Further details are contained in Alide Dasnois and Chris Whitfield’s Paper Tiger: Iqbal Survé and the Downfall of Independent Newspapers (Tafelberg, 2019). It’s an excellent behind-the-scenes account of what went down at the Cape Times following Dasnois’s dismissal as its editor in December 2013. The book offers no clue, though, as to why anyone in their right mind would lend Swervy the time of day, let alone R2-billion. This is a little perplexing, as the man who emerges from these pages is, to be frank, delusional. When it comes to pathological porkies, he gives Carl Niehaus a run for his money. As for modesty, well, he’s no better than Donald Trump.
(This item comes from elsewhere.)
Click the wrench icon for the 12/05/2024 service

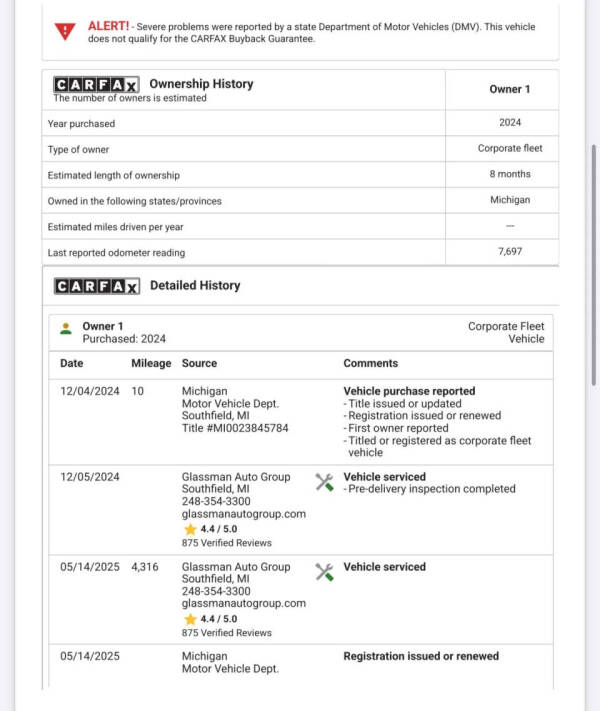324,482
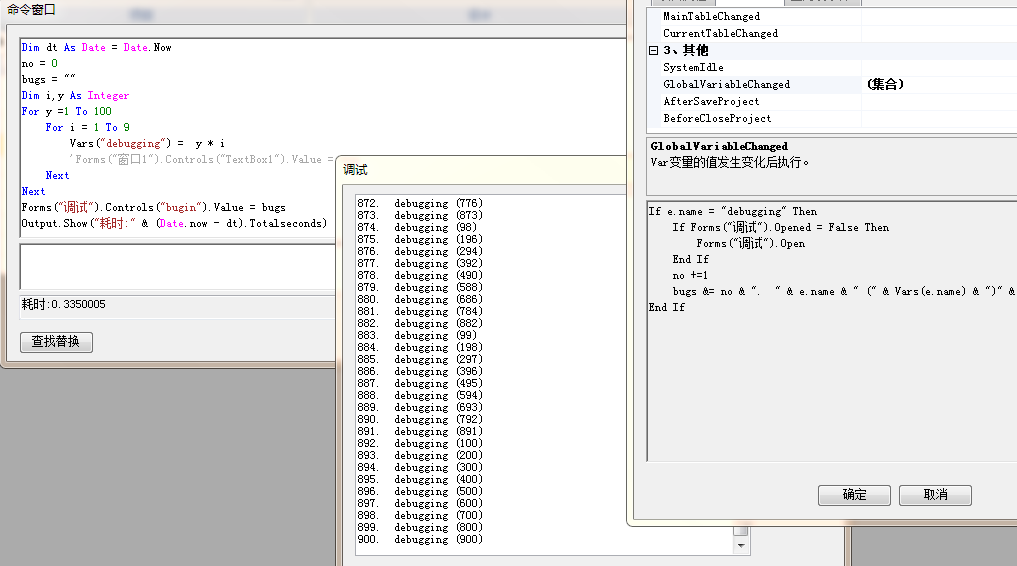Select the MainTableChanged event row
The image size is (1017, 566).
pos(711,16)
Hard to believe, but true.

By 2018, a large proportion of the PIC investment in Sekunjalo had been written off, and soon afterwards, Swervy and his media company were reportedly being investigated by the PIC for alleged accounting irregularities.  

It could be argued, perversely, that the R2-billion loan was money well spent. In return, the government effectively eviscerated a once-powerful media house. One by one, Swervy rid his newspapers of its best and most experienced staffers, journalists who had routinely embarrassed the ruling party. In their place came supine hacks, toadies and sycophants. 

Earlier this month, staff at Independent Media and Swerve’s African News Agency were told their salaries were to be cut, reportedly by 45 per cent in some cases. The reason given was that the pandemic has impacted badly on circulation and advertising revenues. Observers, however, suspect a more dangerous malady.

Right now, we need a strong independent press, one determined to pursue the truth. “You submit to tyranny,” Yale historian Timothy Snyder has written, “when you renounce the difference between what you want to hear and what is actually the case. This renunciation of reality can feel natural and pleasant, but the result is your demise as an individual — and thus the collapse of any political system that depends on individualism.”

That may seem overly dramatic, this talk of “tyranny”. But Cyril Ramaphosa has agreed to the deployment of more than 73 000 extra troops in cities and townships because the “outbreak of Covid-19 continues to increase with reported cases across the Republic of South Africa”.

This alone is cause for alarm, given reports of security force brutality. But now it appears that the SANDF believes that it is not accountable to Parliament. The generals met with MPs on Wednesday to discuss the deployment. It was clear from some of their statements, that there will, in fact, be very little discussion.

“You’re not our clients,” SANDF chief of staff, Lieutenant-General Lindile Yam, told lawmakers. “We are not the police. We take instructions from the commander-in-chief [the President].” This despite the fact that, according to the Constitution, national security is  “subject to the authority of Parliament and the national executive”.

Then the defence force’s chief of joint operations, Lieutenant-General Rudzani Maphwanya, warned those who want to “undermine” the military campaign against the pandemic: “While we are being provoked, law enforcement will not allow anyone to insult the president. We will react immediately. It is important that this is known.”

Sorry, general, but in South Africa it’s permissible in terms of the law to insult the president. Which is good, because Squirrel did come across as a bit silly wrestling with his face mask on Thursday evening. First it was over his eyes, then he fiddled a bit with his ears before finally getting it over his mouth. 

I was amused. 

See nothing. Hear nothing. Say nothing. The kind of press Luthuli House likes.